漫画Bank マンガサイトを調査 実践。

有効な URL と 有効ではない URL を調査し、データベースに記録しよう。

Lua 言語で cURL のライブラリを使って https リクエストして調査してみましょう。

Python 言語の場合はこっちにあります。

kuroca.hatenablog.com

kuroca.hatenablog.com

kuroca.hatenablog.com

curl -is "https://mangabank.org/watch/?tour=/vol" | grep location

これは、上記のターミナルコマンドを実行してリダイレクトされるアドレスを記録していくプログラムです。 ただ、一度噛みつくと深く掘り返すようになっています。

local sqlite3 = require("lsqlite3")
local curl = require('cURL')
local db = sqlite3.open('lua_mb_urls_new.db')
local db1 = sqlite3.open('lua_mb_urls_not.db')


db:exec[[
  CREATE TABLE url (id INTEGER PRIMARY KEY, url);
]]
db1:exec[[
  CREATE TABLE url (id INTEGER PRIMARY KEY, url);
]]


--[[ lsqlite3 usage ]]-- 
--for row in db:nrows("SELECT * FROM url") do
--  print(row.id, row.url)
--end

--for row in db:rows("SELECT * FROM url") do
--  print(row[1], row[2])
--end

--for id,url in db:urows("SELECT * FROM url") do
--  print(id, url)
--end


local id_count = 0

for bigloop=1,1000 do

local easy = curl.easy{
    url            = "https://mangabank.org/watch/?tour=/vol",
  --followlocation = true,  -- true: 1
    followlocation = 0, -- false: 0
    maxredirs      = 2,
    [curl.OPT_VERBOSE] = 0,
}

local buffer = {}
easy:setopt_writefunction(table.insert, buffer)
-----------------------------------------------------------------
--[[ hettp request ]]--
easy:perform()

local res_code = easy:getinfo_response_code()
local res_location = easy:getinfo_redirect_url() -- 'URL'... redirect to 
print()
--print("code:",res_code) -- always 301 not 200
print("redirect URL:",res_location)

local address_code = res_location:match("%d+") -- "[0-9]+" string
local address_number = tonumber(address_code)

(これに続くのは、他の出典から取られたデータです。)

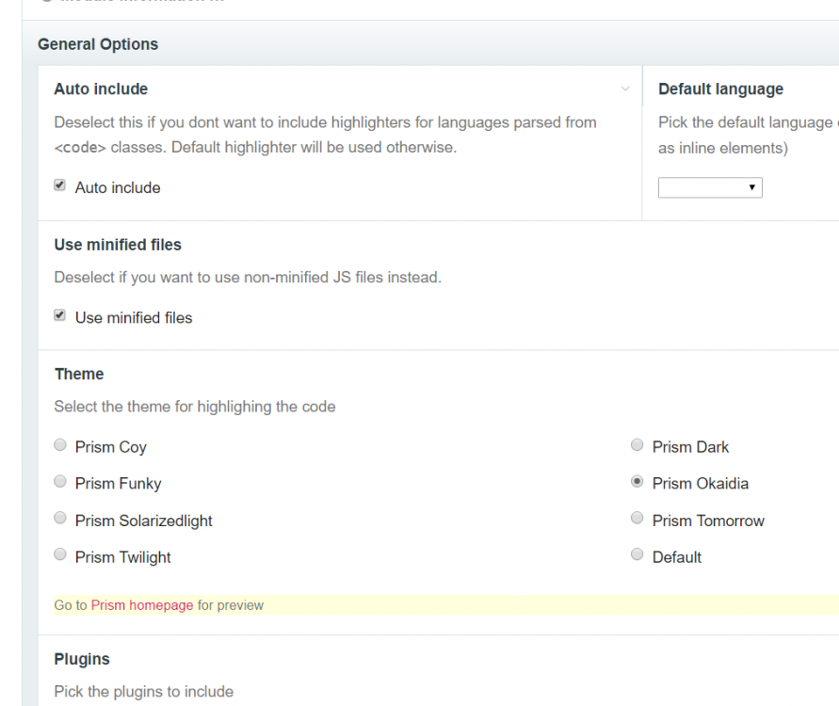Image resolution: width=839 pixels, height=706 pixels.
Task: Select the Prism Dark theme
Action: [637, 446]
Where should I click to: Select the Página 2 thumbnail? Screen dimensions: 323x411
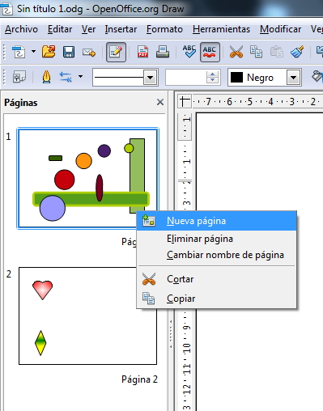tap(87, 316)
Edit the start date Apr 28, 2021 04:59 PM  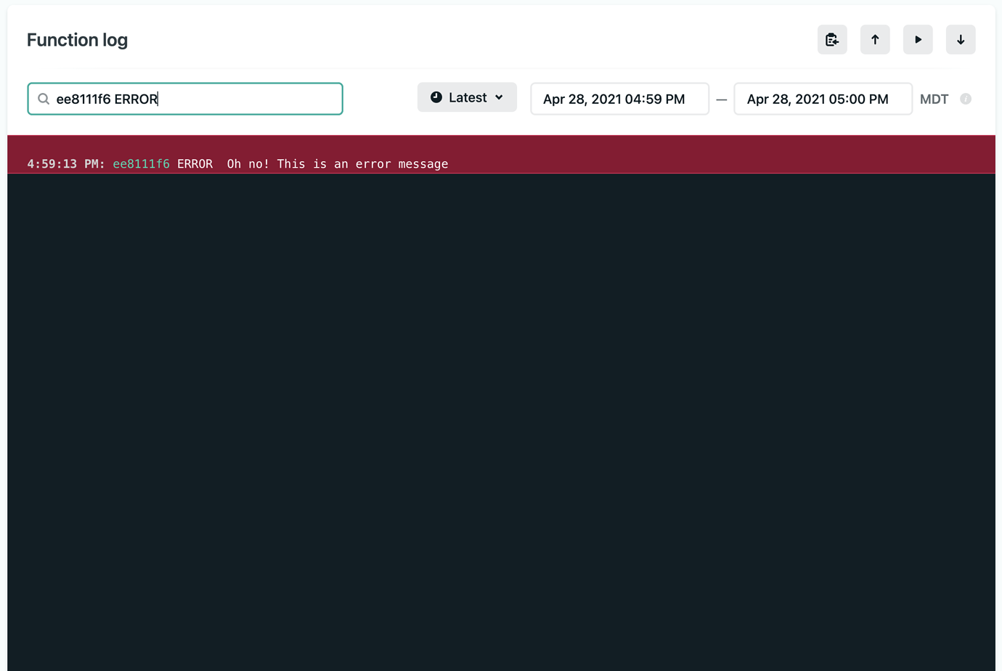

--[[ example: 'https://mangabank.org/2457593/' --]]

local smt1 = "SELECT id,url FROM url WHERE url=".."\""..res_location.."\""
--print(smt1)

local exist = false
---- VALID DB
for id,url in db:urows(smt1) do
-- print(id,url)
    exist = true
end

local gate = false
local remove = false
if exist == true then
    print(res_location.." is aleady exist in VALID-DB")
else-- exist == false
    gate = true

---- INVALID DB
    for id,url in db1:urows(smt1) do
        remove = true
        print(res_location.." is VALID.remove from INVALID-DB")
        local null_smt1 = "UPDATE url SET url='null' WHERE id="..id..";" 
        assert(db1:exec(null_smt1))
    end
    local id_count = 0
    for id in db:urows("SELECT id FROM url ORDER BY id DESC LIMIT 1;") do
        id_count = id
    end
    id_count = id_count + 1
    print(res_location.." record in VALID-DB id:"..tostring(id_count))
    local stmt2 = db:prepare[[ INSERT INTO url VALUES (:id, :url) ]]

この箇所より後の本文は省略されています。